▶ _SUPPLIED ENTRIES_:
======

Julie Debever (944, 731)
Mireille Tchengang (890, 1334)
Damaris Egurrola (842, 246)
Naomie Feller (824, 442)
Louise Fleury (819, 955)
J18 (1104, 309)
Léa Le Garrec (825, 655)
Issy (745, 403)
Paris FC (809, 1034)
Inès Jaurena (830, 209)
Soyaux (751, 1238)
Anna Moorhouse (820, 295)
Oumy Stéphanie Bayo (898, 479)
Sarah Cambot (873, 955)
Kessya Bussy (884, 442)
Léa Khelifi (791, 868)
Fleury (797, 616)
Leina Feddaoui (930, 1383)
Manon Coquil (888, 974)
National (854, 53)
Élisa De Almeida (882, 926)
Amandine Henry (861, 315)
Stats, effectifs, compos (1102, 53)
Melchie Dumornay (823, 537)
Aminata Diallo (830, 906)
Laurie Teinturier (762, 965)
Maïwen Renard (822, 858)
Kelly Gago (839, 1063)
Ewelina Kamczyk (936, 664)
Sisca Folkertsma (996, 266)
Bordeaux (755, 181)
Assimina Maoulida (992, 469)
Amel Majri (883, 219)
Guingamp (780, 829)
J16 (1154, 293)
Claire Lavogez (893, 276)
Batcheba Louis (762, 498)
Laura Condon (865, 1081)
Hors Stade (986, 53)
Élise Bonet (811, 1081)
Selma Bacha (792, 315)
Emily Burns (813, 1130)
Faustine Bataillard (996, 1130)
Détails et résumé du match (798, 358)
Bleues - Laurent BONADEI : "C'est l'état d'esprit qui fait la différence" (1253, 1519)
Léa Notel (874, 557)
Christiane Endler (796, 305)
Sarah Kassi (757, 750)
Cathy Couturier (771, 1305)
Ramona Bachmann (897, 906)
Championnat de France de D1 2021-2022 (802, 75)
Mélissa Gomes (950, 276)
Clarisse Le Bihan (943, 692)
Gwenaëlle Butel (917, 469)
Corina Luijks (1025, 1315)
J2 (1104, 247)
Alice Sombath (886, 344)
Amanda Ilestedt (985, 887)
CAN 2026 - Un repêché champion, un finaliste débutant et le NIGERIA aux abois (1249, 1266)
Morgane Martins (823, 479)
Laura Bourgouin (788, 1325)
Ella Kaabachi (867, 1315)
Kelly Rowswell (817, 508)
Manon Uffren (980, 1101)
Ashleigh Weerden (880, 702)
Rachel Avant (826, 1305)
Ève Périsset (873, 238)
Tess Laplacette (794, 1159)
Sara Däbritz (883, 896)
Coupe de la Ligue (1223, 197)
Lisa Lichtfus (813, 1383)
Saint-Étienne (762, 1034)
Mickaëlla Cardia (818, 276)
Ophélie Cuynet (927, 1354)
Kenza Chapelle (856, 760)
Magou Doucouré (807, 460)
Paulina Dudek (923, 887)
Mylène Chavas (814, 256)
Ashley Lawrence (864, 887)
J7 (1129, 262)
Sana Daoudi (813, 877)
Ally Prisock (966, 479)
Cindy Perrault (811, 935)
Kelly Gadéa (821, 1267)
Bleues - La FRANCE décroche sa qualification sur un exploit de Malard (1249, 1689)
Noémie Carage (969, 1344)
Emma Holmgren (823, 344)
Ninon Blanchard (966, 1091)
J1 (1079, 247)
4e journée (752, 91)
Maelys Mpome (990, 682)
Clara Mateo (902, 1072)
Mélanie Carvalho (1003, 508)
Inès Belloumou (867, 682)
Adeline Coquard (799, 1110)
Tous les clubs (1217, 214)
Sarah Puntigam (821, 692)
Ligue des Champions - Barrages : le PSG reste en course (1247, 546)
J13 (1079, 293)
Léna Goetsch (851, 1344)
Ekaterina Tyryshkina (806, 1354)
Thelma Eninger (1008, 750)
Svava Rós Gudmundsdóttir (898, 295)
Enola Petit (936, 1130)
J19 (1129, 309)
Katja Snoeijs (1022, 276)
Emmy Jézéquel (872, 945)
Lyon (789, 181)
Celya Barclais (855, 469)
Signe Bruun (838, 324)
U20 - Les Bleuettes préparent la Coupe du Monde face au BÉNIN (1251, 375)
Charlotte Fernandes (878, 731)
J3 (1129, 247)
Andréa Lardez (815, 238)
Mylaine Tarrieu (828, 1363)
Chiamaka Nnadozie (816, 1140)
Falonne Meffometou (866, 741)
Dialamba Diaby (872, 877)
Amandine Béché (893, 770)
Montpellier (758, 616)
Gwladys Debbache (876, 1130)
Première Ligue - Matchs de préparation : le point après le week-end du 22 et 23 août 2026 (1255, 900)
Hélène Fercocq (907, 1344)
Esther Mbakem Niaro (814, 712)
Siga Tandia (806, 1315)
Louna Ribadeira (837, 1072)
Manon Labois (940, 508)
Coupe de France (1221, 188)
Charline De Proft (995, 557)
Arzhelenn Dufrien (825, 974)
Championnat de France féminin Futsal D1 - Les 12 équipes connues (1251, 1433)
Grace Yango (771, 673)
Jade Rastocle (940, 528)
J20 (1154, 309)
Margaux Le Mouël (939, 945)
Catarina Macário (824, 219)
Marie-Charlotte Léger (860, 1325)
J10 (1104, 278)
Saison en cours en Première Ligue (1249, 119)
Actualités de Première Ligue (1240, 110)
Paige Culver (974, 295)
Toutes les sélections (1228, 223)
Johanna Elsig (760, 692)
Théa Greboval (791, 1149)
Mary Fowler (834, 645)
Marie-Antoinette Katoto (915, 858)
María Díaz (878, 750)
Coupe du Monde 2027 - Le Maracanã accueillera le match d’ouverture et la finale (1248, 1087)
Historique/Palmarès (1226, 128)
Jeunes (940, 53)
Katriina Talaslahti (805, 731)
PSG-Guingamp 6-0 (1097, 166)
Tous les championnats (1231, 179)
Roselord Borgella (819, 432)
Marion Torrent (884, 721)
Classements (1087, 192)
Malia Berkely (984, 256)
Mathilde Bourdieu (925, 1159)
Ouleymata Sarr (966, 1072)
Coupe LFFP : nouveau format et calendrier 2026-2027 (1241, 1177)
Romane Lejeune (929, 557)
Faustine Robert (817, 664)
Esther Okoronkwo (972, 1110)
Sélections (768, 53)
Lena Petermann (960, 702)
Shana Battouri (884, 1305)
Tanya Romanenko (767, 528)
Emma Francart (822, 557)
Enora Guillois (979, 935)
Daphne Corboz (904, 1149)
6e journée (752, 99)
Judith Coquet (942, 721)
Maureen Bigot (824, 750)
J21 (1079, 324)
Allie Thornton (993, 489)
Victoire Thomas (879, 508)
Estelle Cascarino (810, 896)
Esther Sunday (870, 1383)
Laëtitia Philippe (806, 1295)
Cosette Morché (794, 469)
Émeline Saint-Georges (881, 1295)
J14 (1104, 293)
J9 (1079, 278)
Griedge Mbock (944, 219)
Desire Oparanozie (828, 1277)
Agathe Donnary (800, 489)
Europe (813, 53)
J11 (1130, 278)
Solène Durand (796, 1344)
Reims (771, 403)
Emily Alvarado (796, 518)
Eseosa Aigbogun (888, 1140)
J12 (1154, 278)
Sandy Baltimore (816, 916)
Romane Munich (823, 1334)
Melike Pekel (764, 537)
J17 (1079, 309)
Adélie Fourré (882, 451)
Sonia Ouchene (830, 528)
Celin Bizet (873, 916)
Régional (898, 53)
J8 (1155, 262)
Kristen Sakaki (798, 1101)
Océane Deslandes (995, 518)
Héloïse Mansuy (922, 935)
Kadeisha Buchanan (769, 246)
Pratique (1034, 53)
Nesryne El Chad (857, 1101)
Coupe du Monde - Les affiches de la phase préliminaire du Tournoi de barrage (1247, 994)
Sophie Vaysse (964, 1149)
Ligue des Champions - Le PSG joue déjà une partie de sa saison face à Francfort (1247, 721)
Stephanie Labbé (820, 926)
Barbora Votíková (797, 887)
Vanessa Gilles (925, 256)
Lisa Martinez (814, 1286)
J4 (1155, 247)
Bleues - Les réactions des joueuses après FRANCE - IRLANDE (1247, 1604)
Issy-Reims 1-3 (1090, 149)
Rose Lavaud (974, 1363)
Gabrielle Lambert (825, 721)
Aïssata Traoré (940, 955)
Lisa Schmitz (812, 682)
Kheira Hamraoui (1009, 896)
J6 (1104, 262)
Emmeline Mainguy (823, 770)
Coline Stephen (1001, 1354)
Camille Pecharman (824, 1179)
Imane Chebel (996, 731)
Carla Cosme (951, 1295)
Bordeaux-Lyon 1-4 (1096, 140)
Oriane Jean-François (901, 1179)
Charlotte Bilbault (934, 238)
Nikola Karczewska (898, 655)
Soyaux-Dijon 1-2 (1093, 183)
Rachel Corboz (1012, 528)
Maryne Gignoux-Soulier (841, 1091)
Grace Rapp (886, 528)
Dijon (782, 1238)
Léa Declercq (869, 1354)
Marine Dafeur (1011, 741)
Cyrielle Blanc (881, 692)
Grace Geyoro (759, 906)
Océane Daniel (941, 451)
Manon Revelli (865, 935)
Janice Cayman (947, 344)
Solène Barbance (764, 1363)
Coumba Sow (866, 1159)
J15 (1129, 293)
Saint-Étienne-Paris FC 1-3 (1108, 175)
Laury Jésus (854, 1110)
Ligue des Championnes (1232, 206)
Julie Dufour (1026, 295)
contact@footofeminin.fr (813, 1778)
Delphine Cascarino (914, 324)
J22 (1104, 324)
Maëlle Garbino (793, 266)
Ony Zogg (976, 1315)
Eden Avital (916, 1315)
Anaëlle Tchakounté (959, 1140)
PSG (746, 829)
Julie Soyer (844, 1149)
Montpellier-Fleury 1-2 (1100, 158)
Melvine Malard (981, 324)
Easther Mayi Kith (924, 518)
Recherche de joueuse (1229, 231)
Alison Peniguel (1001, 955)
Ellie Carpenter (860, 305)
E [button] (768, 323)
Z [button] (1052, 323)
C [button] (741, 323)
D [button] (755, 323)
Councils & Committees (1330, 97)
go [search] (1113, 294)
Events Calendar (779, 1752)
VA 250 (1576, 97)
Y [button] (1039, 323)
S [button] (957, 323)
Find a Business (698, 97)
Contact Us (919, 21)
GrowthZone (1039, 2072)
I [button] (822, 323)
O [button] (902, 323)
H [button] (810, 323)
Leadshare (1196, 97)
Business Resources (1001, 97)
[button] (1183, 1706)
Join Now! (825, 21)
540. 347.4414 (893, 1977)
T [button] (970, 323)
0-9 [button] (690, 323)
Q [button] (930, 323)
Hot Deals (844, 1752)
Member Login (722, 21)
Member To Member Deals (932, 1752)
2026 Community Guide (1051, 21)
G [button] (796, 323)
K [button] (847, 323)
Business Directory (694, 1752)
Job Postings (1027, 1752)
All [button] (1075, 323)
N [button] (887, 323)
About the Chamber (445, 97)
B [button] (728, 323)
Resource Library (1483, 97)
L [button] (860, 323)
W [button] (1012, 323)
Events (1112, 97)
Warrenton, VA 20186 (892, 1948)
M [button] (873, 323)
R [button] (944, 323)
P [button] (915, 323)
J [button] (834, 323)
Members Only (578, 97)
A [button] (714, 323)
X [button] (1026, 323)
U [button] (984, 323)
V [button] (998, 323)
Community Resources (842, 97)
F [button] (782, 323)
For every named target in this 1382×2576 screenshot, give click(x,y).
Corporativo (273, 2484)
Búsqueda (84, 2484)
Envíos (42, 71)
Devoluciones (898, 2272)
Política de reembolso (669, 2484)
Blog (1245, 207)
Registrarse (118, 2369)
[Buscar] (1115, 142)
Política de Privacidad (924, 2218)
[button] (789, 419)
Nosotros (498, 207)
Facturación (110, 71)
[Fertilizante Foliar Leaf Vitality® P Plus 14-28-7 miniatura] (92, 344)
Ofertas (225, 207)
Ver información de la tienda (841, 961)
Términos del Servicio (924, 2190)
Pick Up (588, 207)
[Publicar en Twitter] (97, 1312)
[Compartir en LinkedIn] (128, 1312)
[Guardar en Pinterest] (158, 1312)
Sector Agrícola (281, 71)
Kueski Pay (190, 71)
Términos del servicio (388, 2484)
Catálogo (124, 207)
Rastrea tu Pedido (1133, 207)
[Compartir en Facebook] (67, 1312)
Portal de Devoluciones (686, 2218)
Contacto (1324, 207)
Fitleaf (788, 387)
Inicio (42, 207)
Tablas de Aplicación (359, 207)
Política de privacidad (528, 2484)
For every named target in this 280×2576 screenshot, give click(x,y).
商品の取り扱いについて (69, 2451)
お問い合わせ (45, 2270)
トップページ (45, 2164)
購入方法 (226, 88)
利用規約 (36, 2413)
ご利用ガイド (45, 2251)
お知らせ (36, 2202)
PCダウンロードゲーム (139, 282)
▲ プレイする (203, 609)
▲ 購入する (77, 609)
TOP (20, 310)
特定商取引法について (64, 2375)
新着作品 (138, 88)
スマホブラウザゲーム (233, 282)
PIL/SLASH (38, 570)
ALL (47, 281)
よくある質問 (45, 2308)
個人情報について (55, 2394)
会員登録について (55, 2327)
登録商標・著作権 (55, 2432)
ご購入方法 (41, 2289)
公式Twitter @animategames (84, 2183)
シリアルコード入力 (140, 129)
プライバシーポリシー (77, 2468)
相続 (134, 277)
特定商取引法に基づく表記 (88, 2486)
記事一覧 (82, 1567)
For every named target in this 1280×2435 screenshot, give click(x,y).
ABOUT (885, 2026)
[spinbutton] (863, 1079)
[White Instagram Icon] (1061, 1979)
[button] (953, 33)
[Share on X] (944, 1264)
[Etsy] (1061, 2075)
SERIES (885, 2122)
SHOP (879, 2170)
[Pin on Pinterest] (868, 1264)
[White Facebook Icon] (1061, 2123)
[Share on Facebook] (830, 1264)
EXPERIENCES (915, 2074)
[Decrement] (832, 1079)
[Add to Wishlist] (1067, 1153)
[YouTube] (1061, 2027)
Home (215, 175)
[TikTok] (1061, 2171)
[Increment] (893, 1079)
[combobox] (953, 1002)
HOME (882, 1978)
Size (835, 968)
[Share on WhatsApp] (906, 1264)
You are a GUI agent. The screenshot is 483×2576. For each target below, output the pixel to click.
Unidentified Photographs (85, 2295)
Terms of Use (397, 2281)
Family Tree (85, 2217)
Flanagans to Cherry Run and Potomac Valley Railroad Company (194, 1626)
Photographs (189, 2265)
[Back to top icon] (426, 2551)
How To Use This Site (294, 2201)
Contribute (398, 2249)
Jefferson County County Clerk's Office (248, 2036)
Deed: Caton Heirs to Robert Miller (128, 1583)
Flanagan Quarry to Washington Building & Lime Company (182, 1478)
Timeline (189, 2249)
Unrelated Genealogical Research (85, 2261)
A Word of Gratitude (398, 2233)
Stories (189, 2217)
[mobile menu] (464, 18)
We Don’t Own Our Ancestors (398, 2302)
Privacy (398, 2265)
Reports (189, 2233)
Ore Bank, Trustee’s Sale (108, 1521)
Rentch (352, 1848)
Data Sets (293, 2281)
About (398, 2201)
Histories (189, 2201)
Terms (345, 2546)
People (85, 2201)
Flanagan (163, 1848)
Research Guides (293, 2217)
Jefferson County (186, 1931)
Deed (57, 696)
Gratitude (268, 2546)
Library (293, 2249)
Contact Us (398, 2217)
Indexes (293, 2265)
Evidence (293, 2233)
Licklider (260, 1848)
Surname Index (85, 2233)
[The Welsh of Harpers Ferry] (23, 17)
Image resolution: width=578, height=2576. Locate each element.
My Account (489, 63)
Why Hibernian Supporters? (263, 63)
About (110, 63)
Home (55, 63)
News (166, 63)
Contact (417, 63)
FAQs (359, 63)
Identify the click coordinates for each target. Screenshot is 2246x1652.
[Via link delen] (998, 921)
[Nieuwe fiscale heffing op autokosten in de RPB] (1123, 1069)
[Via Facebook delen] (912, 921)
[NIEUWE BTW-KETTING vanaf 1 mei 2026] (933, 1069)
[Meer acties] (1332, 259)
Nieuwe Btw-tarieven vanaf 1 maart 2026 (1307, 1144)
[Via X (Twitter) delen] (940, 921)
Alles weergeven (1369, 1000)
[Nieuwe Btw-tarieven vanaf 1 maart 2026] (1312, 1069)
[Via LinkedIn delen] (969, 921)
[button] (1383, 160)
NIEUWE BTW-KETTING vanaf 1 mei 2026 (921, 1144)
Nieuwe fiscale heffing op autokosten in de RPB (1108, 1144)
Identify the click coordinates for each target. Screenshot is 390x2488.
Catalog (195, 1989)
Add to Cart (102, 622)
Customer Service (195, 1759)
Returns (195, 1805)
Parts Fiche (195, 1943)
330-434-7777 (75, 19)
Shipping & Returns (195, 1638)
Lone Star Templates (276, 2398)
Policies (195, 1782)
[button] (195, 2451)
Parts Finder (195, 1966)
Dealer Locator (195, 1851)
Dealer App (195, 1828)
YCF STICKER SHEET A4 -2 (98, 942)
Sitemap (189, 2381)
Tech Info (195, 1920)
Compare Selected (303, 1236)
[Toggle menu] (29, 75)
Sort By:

======

▶ _EXERCISE DESCRIPTION_:
Exact reproduction is required: output the lines from the start of the entries above through the line with "Bleues - La FRANCE".

▶ _ANSWER BELOW_:
Julie Debever (944, 731)
Mireille Tchengang (890, 1334)
Damaris Egurrola (842, 246)
Naomie Feller (824, 442)
Louise Fleury (819, 955)
J18 (1104, 309)
Léa Le Garrec (825, 655)
Issy (745, 403)
Paris FC (809, 1034)
Inès Jaurena (830, 209)
Soyaux (751, 1238)
Anna Moorhouse (820, 295)
Oumy Stéphanie Bayo (898, 479)
Sarah Cambot (873, 955)
Kessya Bussy (884, 442)
Léa Khelifi (791, 868)
Fleury (797, 616)
Leina Feddaoui (930, 1383)
Manon Coquil (888, 974)
National (854, 53)
Élisa De Almeida (882, 926)
Amandine Henry (861, 315)
Stats, effectifs, compos (1102, 53)
Melchie Dumornay (823, 537)
Aminata Diallo (830, 906)
Laurie Teinturier (762, 965)
Maïwen Renard (822, 858)
Kelly Gago (839, 1063)
Ewelina Kamczyk (936, 664)
Sisca Folkertsma (996, 266)
Bordeaux (755, 181)
Assimina Maoulida (992, 469)
Amel Majri (883, 219)
Guingamp (780, 829)
J16 (1154, 293)
Claire Lavogez (893, 276)
Batcheba Louis (762, 498)
Laura Condon (865, 1081)
Hors Stade (986, 53)
Élise Bonet (811, 1081)
Selma Bacha (792, 315)
Emily Burns (813, 1130)
Faustine Bataillard (996, 1130)
Détails et résumé du match (798, 358)
Bleues - Laurent BONADEI : "C'est l'état d'esprit qui fait la différence" (1253, 1519)
Léa Notel (874, 557)
Christiane Endler (796, 305)
Sarah Kassi (757, 750)
Cathy Couturier (771, 1305)
Ramona Bachmann (897, 906)
Championnat de France de D1 2021-2022 (802, 75)
Mélissa Gomes (950, 276)
Clarisse Le Bihan (943, 692)
Gwenaëlle Butel (917, 469)
Corina Luijks (1025, 1315)
J2 (1104, 247)
Alice Sombath (886, 344)
Amanda Ilestedt (985, 887)
CAN 2026 - Un repêché champion, un finaliste débutant et le NIGERIA aux abois (1249, 1266)
Morgane Martins (823, 479)
Laura Bourgouin (788, 1325)
Ella Kaabachi (867, 1315)
Kelly Rowswell (817, 508)
Manon Uffren (980, 1101)
Ashleigh Weerden (880, 702)
Rachel Avant (826, 1305)
Ève Périsset (873, 238)
Tess Laplacette (794, 1159)
Sara Däbritz (883, 896)
Coupe de la Ligue (1223, 197)
Lisa Lichtfus (813, 1383)
Saint-Étienne (762, 1034)
Mickaëlla Cardia (818, 276)
Ophélie Cuynet (927, 1354)
Kenza Chapelle (856, 760)
Magou Doucouré (807, 460)
Paulina Dudek (923, 887)
Mylène Chavas (814, 256)
Ashley Lawrence (864, 887)
J7 (1129, 262)
Sana Daoudi (813, 877)
Ally Prisock (966, 479)
Cindy Perrault (811, 935)
Kelly Gadéa (821, 1267)
Bleues - La FRANCE décroche sa qualification sur un exploit de Malard (1249, 1689)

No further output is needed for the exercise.